1.   Cost: A single MindStorms kit, with 750 construction pieces, sensors, and programmable hardware, costs approximately $200 and thus is one quarter the cost of a HandyBoard-based robot kit and one tenth the cost of a ActivMedia-based robot kit – two of the more commonly used platforms in colleges.

2.   Flexibility: The MindStorms platform supports a suite of reusable snap-together sensors, effectors, and building blocks that can serve as the basis for a wide variety of programming projects.

3.   Student Interest: Many students have played with LEGO building blocks as children, and therefore they are intrigued with working on LEGO-based projects.

4.   Professional Curiosity: As a Common LISP programmer, I wondered whether the students’ interest in MindStorms could be harnessed to present several Common LISP language features from a new perspective.


This paper first describes the range of projects and concepts in Lisp, artificial intelligence, and computer science that a robotic platform should cost-effectively support in undergraduate curricula. The second section of the paper discusses the basic MindStorms kit and its strengths and weaknesses with respect to these needs. Based on this evaluation, the paper then presents RCXLisp, a Common Lisp library that we have developed to fill the holes in MindStorms’ capabilities.

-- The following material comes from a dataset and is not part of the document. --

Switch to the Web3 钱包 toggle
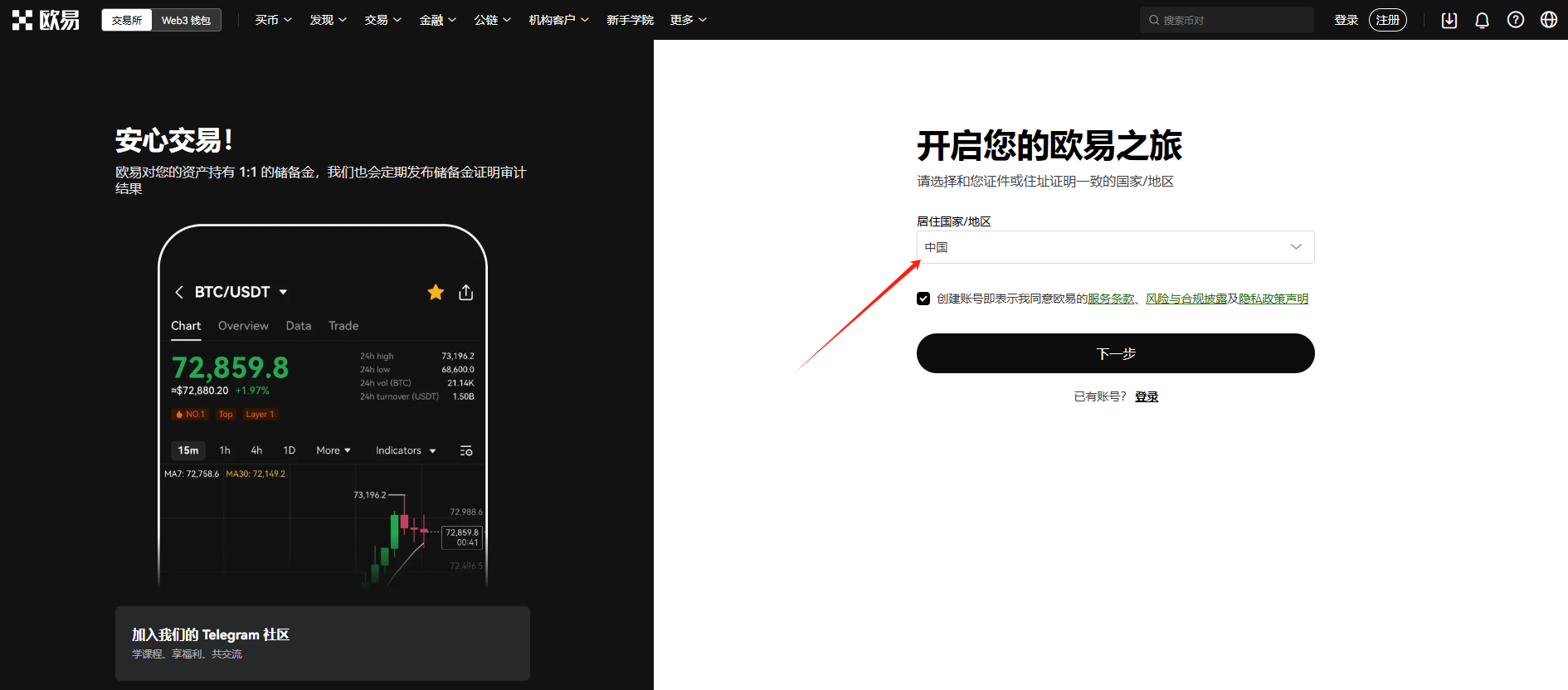This screenshot has width=1568, height=690. tap(186, 20)
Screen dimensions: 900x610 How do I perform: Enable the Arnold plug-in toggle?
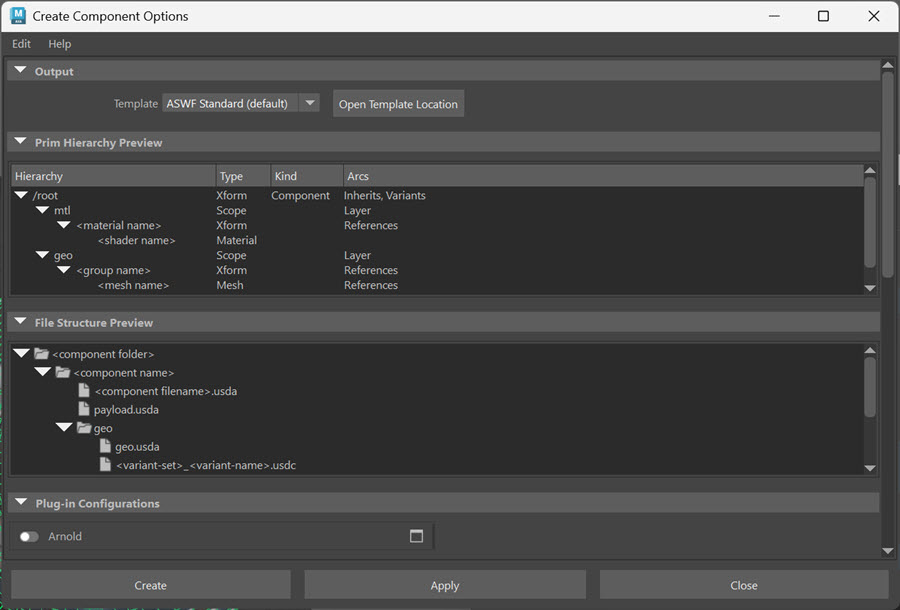(x=27, y=536)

The library has two features that distinguish it from other third-party packages and languages designed by hobbyists for programming the MindStorms platform. The first is that they were developed to support both remote control and on-board programming of MindStorms robots. The second is that they work with an extended firmware developed at Villanova to support targeted communication between multiple LEGO robots and command-center desktops rather than the broadcast protocol supported by standard LEGO MindStorms firmware. The paper concludes with a discussion of future development plans for RCXLisp.



LEGO MindStorms and RCX are trademarks of the LEGO Group, which does not sponsor, authorize, or endorse any of the third-party work cited in this article. The author of this article has no financial relationship with the LEGO Group.

This material is based upon work supported by the National Science Foundation under Grant No. 0088884. Any opinions, findings, and conclusions or recommendations expressed in this material are those of the author and do not necessarily reflect the views of the National Science Foundation.